● **Problem to work on**:
The result should be every line of the listing that holds the word "agent".

- - -

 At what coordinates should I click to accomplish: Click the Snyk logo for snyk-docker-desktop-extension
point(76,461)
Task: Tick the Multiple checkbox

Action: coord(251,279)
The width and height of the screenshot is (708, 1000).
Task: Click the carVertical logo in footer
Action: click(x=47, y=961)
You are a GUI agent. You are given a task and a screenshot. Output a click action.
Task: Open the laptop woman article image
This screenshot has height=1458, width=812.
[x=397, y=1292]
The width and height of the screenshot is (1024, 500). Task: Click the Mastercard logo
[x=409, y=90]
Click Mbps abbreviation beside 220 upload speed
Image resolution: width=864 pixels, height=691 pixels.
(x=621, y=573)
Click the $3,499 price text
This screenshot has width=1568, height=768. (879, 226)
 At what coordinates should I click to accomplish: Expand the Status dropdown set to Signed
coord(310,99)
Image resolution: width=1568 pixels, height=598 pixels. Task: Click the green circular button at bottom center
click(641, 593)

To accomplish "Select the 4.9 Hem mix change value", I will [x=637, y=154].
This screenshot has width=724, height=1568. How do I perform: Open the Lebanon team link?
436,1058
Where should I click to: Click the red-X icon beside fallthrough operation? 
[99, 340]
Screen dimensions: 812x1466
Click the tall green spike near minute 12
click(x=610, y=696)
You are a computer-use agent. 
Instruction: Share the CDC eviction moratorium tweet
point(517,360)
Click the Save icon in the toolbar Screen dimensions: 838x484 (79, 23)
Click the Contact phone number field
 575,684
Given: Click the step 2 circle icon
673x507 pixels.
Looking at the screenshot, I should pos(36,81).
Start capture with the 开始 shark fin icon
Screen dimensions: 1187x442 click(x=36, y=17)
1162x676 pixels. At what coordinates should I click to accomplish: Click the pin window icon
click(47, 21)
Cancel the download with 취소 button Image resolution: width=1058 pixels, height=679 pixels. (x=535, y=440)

- - -

● **Task response**:
You are a GUI agent. You are given a task and a screenshot. Output a click action.
You are a computer-use agent. 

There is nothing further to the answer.